TASK REQUIREMENTS:
In the records that follow, find the line with "Gigabit Switches (222, 2083)"; from there, retype every line exactly through the line with "Soldering Kits (194, 2295)", which also belongs to the answer.

INPUT MATERIAL:
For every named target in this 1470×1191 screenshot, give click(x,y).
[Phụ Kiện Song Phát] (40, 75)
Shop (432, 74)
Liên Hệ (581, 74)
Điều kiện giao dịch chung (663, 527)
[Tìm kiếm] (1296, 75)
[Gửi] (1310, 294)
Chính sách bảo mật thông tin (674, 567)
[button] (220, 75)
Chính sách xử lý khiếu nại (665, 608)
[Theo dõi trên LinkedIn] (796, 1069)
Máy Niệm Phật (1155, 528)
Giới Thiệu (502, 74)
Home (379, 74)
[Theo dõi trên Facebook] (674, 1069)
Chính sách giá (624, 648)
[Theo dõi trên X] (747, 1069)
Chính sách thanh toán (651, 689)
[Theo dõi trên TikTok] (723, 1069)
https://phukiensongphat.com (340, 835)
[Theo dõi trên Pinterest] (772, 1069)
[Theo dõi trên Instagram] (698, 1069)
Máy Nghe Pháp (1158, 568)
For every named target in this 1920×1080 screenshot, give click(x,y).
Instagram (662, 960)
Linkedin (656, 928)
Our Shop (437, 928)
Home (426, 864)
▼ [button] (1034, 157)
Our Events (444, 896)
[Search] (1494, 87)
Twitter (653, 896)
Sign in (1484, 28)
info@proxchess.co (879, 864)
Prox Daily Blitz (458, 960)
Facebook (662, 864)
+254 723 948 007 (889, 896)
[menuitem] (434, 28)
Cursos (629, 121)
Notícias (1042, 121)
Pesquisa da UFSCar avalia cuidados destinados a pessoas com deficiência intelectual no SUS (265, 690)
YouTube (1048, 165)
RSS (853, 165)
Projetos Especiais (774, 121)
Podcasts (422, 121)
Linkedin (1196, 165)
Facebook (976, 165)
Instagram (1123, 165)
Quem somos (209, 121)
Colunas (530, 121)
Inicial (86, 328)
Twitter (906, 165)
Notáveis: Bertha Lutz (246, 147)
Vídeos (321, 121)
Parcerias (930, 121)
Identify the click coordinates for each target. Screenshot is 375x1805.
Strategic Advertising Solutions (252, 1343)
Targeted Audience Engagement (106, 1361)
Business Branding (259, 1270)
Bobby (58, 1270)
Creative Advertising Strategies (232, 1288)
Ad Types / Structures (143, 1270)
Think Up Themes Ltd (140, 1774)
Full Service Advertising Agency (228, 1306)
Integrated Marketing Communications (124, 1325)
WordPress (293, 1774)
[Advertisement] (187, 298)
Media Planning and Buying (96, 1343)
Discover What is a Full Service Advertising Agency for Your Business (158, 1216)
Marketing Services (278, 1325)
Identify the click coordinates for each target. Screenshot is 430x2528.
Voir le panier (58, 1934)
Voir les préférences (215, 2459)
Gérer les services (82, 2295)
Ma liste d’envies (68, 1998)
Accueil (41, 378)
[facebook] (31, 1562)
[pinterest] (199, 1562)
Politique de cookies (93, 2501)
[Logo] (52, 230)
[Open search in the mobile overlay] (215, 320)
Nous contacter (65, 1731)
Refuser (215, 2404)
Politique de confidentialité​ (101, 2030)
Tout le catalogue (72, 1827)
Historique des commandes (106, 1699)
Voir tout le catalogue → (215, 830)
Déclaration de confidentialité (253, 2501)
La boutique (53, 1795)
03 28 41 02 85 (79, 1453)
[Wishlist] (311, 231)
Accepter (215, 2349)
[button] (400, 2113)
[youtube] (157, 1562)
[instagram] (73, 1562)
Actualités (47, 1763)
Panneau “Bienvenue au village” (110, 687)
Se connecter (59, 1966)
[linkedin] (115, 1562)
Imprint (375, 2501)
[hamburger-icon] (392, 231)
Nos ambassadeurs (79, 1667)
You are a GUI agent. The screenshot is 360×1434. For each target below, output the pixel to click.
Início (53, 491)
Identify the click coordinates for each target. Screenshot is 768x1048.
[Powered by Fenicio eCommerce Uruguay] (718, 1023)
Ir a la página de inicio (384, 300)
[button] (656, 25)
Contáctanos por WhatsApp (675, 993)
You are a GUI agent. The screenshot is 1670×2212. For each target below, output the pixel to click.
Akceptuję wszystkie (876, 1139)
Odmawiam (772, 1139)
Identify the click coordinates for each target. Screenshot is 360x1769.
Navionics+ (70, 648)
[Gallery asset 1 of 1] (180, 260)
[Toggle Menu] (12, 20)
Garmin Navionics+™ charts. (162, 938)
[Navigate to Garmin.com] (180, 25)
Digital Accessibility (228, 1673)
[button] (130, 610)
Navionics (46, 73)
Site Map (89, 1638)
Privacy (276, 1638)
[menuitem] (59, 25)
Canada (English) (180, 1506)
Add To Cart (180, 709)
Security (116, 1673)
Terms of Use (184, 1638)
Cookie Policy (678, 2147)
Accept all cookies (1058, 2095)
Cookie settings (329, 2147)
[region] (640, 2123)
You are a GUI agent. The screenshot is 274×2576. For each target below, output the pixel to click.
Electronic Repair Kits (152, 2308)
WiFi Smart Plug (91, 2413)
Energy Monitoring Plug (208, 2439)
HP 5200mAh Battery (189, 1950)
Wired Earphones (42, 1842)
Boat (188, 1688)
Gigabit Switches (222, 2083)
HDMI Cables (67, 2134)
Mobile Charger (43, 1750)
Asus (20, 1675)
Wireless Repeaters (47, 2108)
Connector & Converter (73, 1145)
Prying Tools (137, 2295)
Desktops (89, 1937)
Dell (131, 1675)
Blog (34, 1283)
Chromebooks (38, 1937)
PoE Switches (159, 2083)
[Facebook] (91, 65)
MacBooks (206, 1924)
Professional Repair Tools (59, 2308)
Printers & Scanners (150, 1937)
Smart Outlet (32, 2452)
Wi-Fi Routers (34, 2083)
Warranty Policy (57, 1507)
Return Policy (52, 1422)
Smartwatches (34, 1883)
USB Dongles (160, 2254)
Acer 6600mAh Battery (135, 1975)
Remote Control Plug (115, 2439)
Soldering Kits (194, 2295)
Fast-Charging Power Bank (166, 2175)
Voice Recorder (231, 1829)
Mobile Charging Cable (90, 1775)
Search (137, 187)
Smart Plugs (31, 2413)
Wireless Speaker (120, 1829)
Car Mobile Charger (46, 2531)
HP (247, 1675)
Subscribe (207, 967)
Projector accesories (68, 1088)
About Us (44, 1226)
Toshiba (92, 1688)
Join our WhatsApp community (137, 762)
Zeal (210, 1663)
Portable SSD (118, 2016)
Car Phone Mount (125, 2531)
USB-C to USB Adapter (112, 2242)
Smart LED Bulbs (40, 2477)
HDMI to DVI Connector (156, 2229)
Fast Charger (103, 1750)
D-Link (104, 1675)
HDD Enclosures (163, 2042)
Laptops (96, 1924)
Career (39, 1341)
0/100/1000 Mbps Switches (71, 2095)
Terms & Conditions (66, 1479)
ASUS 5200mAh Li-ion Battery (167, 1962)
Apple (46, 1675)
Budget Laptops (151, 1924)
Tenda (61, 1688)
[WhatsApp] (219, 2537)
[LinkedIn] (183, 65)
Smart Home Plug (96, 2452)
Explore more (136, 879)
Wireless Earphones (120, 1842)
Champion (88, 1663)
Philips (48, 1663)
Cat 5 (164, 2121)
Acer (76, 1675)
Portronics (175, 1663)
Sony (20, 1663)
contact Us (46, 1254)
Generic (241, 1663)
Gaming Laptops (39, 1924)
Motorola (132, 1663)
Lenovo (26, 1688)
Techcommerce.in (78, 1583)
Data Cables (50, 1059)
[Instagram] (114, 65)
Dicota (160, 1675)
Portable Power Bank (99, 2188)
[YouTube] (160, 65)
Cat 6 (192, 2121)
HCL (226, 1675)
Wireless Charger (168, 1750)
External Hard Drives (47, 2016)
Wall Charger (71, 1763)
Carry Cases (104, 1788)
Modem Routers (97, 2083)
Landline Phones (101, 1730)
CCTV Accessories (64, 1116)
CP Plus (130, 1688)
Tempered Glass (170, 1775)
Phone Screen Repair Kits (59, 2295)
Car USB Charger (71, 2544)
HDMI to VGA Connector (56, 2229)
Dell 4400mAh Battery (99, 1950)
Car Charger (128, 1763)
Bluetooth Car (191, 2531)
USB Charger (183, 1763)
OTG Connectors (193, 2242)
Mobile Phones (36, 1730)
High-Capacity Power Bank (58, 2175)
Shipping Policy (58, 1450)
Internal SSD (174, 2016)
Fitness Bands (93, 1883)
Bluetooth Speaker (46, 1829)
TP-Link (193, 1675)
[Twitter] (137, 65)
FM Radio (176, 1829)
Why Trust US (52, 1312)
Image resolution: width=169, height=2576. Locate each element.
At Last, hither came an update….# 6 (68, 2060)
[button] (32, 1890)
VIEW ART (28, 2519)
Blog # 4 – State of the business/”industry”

SOLUTION TO THIS EXERCISE:
Gigabit Switches (222, 2083)
HDMI Cables (67, 2134)
Mobile Charger (43, 1750)
Asus (20, 1675)
Wireless Repeaters (47, 2108)
Connector & Converter (73, 1145)
Prying Tools (137, 2295)
Desktops (89, 1937)
Dell (131, 1675)
Blog (34, 1283)
Chromebooks (38, 1937)
PoE Switches (159, 2083)
[Facebook] (91, 65)
MacBooks (206, 1924)
Professional Repair Tools (59, 2308)
Printers & Scanners (150, 1937)
Smart Outlet (32, 2452)
Wi-Fi Routers (34, 2083)
Warranty Policy (57, 1507)
Return Policy (52, 1422)
Smartwatches (34, 1883)
USB Dongles (160, 2254)
Acer 6600mAh Battery (135, 1975)
Remote Control Plug (115, 2439)
Soldering Kits (194, 2295)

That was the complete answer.